As David Cameron was forced into a climbdown on amendments to the foxhunting ban, pictures emerged of an anti-foxhunting rally outside Parliament. And never has a political protest looked so dramatic. Protesters in identical boxy, foxy masks set off suitably orange flares, and the entire spectacle bore more resemblance to a £50-a-ticket immersive theatre production than a ragtag political rally. Which, of course, makes it a roaring success.
These £4.50 cardboard masks, sold as downloadable templates via wintercroft.com, got the protesters and their placards into every newspaper and website, and Twitter was overrun by foxy-boxy faces. Not since V for Vendetta thrust plastic Guy Fawkes masks onto the faces of the Occupy protesters has a mask played such a pivotal political role.
Politics wasn't exactly the purpose that Steve Wintercroft had in mind for his animal masks, when he began designing and supplying them via craft website Etsy in 2013. "I made my first mask out of necessity," says the 37-year-old designer. "I'd been invited to a friend's fancy dress party, and I always found fancy dress a bit of a pain. Struggling for costume ideas and short of time, I raided the recycling bin and sat down with parcel tape, scissors and plenty of hot tea. An hour or so later, I'd made myself an animal mask."
Steve's geometric animal mask was such a hit at the party that he decided to make the templates available online. "My goal was to create a set of masks that could be built by anyone, using local materials, removing the need for mass manufacturing or shipping and with the minimum environmental impact," he says. "When it comes to fancy dress, masks are a bit of a cop out option – they're easy, but effective."
It turned out that affordable, on-demand geometric fox masks was exactly what the world was crying out for.

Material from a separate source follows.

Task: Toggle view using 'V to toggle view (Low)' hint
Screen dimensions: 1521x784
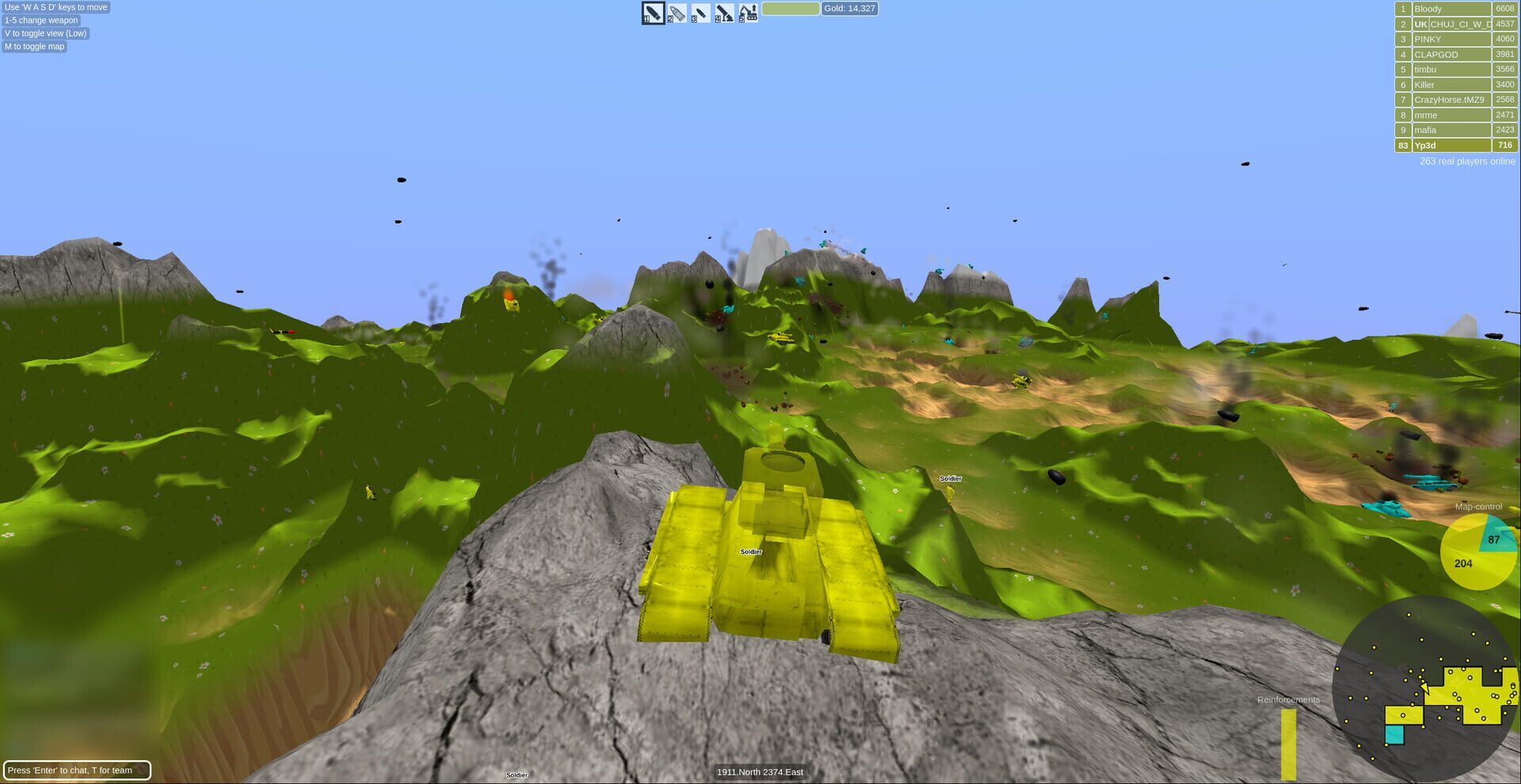Action: click(45, 33)
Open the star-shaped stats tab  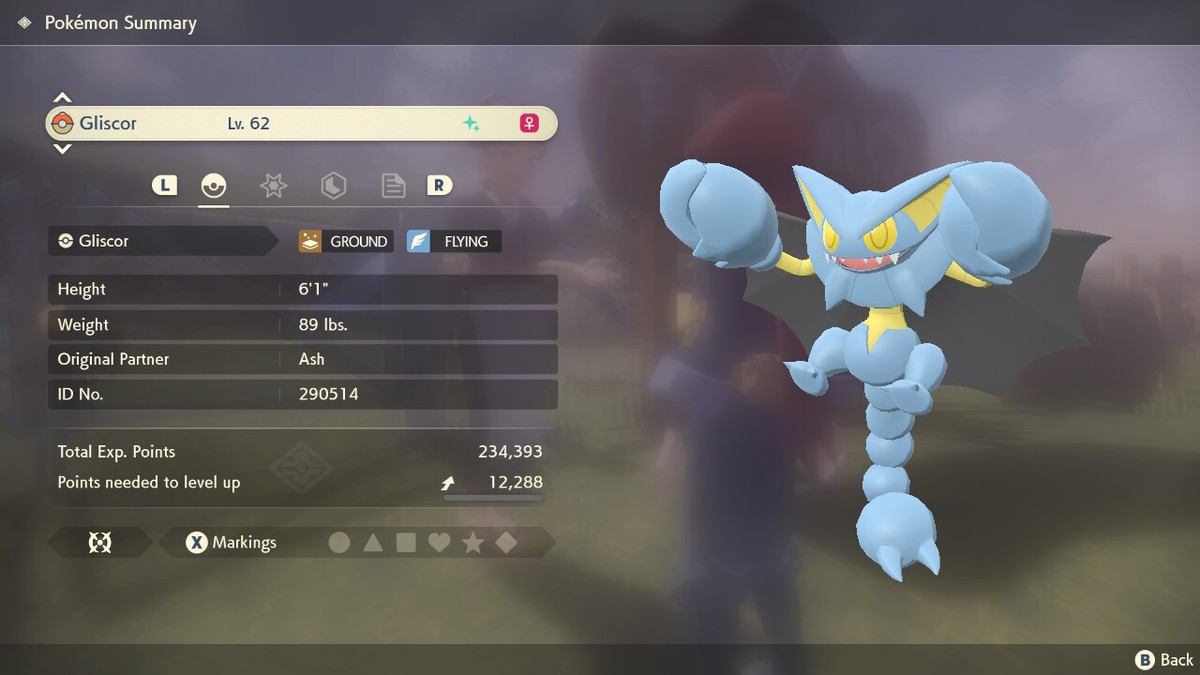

The mask was an immediate hit, and Wintercroft masks (the templates of which are priced from £1 to £4.50) have now been used in fashion shoots and music videos, and are a popular accessory among festival-goers. Customers can now choose from a unicorn, a ram, a dragon, an owl – an entire The Wicker Man parade, although Steve's current favourite is a fish whose tail tickles the wearer's lower back. The appeal of these gorgeous, well-crafted, recyclable masks is immediately obvious. "Most mass-produced masks are plastic and really pretty nasty, " says Steve. "And good masks were very expensive. Our aim was to offer a product that was cheap, easily accessible, and beautiful."
They succeeded. Wintercroft is now a full-time job for Steve and his wife Marianne, who run the company from their home in Truro, and @Wintercroft has a cult following on Instagram, with more than 6,000 followers. "We're lucky in that many of our customers post pictures of themselves in the masks, so we can see how they're being used," says Steve. "We get a lot of messages from parents who say it gave them a reason to sit down with their kids and bond over a shared project, and this is really valuable. Our masks have been in kids' school plays, they've been rainy day projects for families, they're at festivals, in wedding photos, music videos and photoshoots." And now, political protests.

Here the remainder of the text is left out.